アベノミクスに限らず新自由主義の経済政策では国民経済における内需の問題が軽視されています。それはグローバル資本の観点や「供給側重視」の理論などによるものでしょう。その根底には全般的過剰生産を否定するセーの法則に立脚する新古典派理論があるのではないでしょうか。実際に存在する実現問題をパスするそのような目で、生産過程における労働者を見て、「もっと労働生産性を高めよ」と叱咤しているのが財界・政府の労働生産性偏重論でしょう。事実はまったく逆で、実現問題は生産過程にさえも浸透していると捉えるべきです。
藤田実氏の「財界戦略とアベノミクスは労働者国民に何をもたらすか」(『前衛』2016年2月号所収)は、労働政策を軸にアベノミクスを全面的に分析し、財界・政府の戦略が日本の国民経済を悪循環に導いていることを批判した充実しまとまった論稿です。その中でも特に、アベノミクスが(新自由主義と本来矛盾する)国家介入を行なっていることに焦点を当てて、その意味を解明している点が注目されます。その紹介の前に、先に触れた労働生産性の問題に立ち寄ります。藤田論文によれば、財界・政府が惹起した日本経済の悪循環において、労働生産性と賃金の関係は以下のようになります。

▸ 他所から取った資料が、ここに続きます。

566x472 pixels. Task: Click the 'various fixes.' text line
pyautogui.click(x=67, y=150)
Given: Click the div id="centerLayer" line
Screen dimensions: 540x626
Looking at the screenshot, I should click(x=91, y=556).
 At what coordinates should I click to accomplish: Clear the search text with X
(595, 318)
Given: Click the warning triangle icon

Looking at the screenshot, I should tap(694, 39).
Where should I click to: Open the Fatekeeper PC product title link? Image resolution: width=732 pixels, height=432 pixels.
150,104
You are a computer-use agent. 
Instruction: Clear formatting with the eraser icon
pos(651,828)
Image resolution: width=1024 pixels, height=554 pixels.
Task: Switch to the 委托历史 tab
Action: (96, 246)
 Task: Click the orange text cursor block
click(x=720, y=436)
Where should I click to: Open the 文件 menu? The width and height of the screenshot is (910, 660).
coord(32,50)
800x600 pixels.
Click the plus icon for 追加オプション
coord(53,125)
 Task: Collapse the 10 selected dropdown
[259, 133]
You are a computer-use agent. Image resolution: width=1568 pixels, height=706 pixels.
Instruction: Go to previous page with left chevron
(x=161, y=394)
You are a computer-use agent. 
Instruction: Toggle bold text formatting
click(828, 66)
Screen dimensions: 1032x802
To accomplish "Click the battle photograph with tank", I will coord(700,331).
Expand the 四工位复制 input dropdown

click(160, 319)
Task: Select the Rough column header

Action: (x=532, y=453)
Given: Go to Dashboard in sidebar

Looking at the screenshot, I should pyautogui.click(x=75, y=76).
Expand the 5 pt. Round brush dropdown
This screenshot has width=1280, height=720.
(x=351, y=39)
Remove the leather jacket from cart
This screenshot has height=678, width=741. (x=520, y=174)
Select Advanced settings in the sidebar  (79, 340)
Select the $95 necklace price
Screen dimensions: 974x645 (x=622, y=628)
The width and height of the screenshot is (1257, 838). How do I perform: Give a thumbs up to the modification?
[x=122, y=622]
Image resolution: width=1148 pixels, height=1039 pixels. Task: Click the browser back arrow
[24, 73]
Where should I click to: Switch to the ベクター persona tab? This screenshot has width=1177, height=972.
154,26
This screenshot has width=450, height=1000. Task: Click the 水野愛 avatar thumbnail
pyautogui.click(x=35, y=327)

2015年3月期決算を見ると、経済成長しない中で多くの企業が過去最高の利益を計上しています。つまり財界は国民経済や国民生活の状況とは関係なく、企業が成長できる体制を目指しているのです。それは経済財政諮問会議・産業競争力会議を通じて労働者を自由に使役できる労働環境をつくり(搾取強化)、国民経済は空洞化させつつ、グローバル展開によって企業を成長させるという方向です。しかしその下で、日本経済は企業収益を拡大させようとする個別企業の行動が、国民経済を縮小させるという悪循環に陥っています。したがって悪循環を断ち切るには、リストラ・非正規雇用の抑制、賃上げが必要にもかかわらず、財界は賃上げの条件として「競争力の強化」「生産性の上昇」を言いつのります。しかしたとえば2000年代において、労働生産性は16.4%上昇しているのに、実質賃金は0.4%しか上昇していません(164ページ)。ここから、現在の不況は労働生産性が低いからではなく、それに見合って賃金を上げなかったから生じたことが分かります。